Try drag queen story hour for the beastiality stuff.
And what, not enough monkies throwing crap around now?
Or is it just trying to prove evolutions idea that humans came from primates?
Evolutions dead-end.
If one wants to drag God into this. The first question might be why he wiped them out in the first place? That way it doesn’t have to happen again. With possible collateral damage?
Well, theoretically, were such an intact DNA sample available, the “my body my choice” pro-abortion / libertarian crowd would support the idea that a single woman has the right to allow any male she chooses fertilizer one of her ovum, assuming the prospective father doesn’t disagree. As he isn’t around to object (at least as far as we know :-/ ), it’s fine.

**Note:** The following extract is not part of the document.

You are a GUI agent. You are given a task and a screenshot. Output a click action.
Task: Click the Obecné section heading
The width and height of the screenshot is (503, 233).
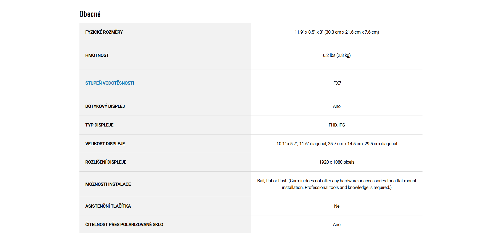coord(90,14)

From the other side of the spectrum, it’s obviously an abomination before God far worse than mere miscegenation, therefore “hell NO, burn for all eternity, THOT, for even contemplating it!”.
As the available DNA evidence appears to indicate that it was, at least at some time in the distant evolutionary past, possible to have viable offspring after such a mating, regardless of the degree of voluntariness it was, it’s more than a purely theoretical action worth considering, as trans-human chimeras are certainly being worked on with modern DNA by someone, somewhere, just “because we can.”
I’d say go for it. The outcome couldn’t possibly be any worse than AOC breeding with some other socialist stooge.